Enviei o email abaixo e não obtive resposta. Ao contrário, vi desaparecer das páginas do seu jornal qualquer referência ao assunto DITADURA VERSUS DITABRANDA, e nem mesmo o ombusdman se dignou a me dar alguma resposta.

Com certeza não esperava que o senhor fizesse agora alguma sugestão do que os algozes da DITADURA (repito, DITADURA - para que não haja dúvidas) deveriam fazer de acordo com seu refinado gosto, ou conforme os critérios do seu infográfico que mede a intensidade de ditaduras. Para ajudar VS, visto que a foto do cadáver de meu pai não lhe pareceu suficiente para sua opinião abalizada, envio agora a de outros dois militantes políticos, igualmente assassinados por sua DITABRANDA, que nós, democratas, continuamos a chamar de DITADURA mesmo.

As três fotos são: meu pai, o mecânico Joaquim Alencar de Seixas, o arquiteto Antônio Benetazzo e o operário químico Virgílio Gomes da Silva.

Observe as fotos anexas e reflita. Apenas isso.
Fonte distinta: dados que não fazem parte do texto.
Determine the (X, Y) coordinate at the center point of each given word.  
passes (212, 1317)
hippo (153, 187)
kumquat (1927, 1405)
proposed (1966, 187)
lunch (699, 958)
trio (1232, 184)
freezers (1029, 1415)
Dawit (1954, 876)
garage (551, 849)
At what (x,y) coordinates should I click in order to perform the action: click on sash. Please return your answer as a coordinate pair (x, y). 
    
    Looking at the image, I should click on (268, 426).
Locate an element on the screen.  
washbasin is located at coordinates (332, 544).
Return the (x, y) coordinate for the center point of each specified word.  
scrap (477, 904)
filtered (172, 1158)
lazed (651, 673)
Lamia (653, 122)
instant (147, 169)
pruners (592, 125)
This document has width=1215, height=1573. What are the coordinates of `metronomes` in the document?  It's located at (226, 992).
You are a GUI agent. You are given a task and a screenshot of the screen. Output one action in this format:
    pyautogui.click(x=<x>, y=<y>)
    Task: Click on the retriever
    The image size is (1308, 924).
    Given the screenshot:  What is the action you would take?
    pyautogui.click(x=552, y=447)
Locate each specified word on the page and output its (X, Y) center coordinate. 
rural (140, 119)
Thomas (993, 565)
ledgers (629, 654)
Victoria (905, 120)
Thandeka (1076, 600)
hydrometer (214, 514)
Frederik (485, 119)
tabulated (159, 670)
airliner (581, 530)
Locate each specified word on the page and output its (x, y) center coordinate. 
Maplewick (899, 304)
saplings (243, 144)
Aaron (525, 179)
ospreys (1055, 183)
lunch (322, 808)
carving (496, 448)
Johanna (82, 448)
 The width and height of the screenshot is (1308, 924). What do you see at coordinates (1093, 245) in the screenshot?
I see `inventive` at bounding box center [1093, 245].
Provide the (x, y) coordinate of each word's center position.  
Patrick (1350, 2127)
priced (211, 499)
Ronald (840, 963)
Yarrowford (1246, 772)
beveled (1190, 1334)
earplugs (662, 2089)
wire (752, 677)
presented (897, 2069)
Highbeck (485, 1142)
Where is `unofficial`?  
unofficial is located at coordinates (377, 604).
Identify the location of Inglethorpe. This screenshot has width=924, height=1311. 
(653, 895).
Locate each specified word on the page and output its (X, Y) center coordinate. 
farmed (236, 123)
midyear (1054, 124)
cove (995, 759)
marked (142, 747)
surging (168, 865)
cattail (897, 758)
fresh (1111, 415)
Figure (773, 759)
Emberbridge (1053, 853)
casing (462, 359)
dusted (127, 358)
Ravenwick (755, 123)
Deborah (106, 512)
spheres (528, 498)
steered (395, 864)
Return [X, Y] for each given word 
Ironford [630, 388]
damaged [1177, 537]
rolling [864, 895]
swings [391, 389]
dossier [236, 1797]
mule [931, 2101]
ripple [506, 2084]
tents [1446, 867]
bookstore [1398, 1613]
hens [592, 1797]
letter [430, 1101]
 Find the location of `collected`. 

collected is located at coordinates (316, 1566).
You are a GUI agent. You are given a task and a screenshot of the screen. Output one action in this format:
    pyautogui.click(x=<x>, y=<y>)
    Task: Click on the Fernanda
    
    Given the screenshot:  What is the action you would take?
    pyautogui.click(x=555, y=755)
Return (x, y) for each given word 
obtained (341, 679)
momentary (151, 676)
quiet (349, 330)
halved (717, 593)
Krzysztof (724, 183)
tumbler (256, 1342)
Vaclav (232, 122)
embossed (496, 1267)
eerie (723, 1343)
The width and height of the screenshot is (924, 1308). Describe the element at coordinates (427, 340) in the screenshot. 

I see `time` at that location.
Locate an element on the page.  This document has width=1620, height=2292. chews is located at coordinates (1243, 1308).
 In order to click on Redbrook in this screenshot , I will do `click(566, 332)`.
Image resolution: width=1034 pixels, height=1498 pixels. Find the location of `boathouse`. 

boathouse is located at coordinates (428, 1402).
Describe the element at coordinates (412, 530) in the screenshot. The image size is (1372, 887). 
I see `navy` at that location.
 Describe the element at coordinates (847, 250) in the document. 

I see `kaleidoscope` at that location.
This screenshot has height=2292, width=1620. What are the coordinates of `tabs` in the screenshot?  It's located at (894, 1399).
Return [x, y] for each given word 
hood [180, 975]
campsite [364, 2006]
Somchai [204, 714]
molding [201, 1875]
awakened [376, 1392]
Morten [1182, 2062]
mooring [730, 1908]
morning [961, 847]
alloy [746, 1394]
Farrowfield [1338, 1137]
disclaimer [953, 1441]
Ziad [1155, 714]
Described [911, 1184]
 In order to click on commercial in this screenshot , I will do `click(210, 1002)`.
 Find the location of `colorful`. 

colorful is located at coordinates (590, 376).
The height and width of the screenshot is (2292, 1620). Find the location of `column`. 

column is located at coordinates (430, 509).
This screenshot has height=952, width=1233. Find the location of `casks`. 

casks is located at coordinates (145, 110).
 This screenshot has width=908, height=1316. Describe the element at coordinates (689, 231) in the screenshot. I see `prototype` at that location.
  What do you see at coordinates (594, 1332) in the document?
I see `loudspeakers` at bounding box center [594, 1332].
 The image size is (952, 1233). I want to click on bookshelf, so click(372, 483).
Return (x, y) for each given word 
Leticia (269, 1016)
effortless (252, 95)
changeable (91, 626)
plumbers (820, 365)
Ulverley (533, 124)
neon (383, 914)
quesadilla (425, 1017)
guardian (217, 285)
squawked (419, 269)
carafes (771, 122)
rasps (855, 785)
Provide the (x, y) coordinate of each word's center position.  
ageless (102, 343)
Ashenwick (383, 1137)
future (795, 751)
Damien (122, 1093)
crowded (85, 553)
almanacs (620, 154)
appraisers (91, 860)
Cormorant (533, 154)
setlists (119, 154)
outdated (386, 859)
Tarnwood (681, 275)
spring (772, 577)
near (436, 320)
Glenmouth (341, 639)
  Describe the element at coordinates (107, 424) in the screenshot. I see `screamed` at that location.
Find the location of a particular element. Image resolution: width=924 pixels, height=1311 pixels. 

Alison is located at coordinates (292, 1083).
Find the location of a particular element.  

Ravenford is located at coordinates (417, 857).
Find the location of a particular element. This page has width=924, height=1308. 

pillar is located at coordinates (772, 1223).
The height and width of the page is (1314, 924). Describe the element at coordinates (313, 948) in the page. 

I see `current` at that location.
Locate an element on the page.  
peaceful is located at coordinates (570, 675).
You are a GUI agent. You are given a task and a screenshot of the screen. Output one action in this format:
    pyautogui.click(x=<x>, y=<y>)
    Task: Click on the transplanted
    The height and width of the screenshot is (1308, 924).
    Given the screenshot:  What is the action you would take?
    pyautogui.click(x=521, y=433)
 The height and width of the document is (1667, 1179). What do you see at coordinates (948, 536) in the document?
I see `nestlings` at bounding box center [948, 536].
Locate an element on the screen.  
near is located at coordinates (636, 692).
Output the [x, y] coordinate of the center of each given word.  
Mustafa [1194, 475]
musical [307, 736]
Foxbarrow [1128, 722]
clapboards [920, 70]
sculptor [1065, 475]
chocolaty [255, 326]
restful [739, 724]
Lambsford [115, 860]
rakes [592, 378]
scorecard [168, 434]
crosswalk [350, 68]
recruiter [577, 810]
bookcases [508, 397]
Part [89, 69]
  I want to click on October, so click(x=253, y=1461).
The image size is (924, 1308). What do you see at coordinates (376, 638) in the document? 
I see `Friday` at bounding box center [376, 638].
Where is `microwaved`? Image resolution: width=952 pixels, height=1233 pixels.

Em seguida, mostre aos seus pares de redação: Clóvis Rossi, Eliane Cantanhede, Kennedy Alencar, Nelson de Sá, Mônica Bergamo e Gilberto Dimenstein, entre outros. Pergunte-lhes o que têm a dizer a respeito do assunto. Depois, peça-lhes que enviem suas opiniões para o meu endereço eletrônico (...) Certamente, eles devem ter algo a acrescentar a este debate. O Fernando Barros e Silva já se manifestou. Mas foi obrigado a concordar com sua tese de retaliação e grosserias contra os professores Fábio Konder Comparato e Maria Victória de Mesquita Benevides. Provavelmente com medo de perder o emprego.Senhor, sua democracia é bem curiosa. Frente à condenação pública, suspende e proíbe o debate. Não permite que o ombusdman exerça seu papel - e este se acomoda, enquanto o senhor corta as cartas ao Painel do Leitor, tal qual a dona Solange Hernandes fazia nos áureos tempos do seu pai e do seu jornal cedido ao pessoal da OBAN-DOI/CODI. Ou seja, o senhor cuida de seus funcionários como seu pai cuidava de suas galinhas.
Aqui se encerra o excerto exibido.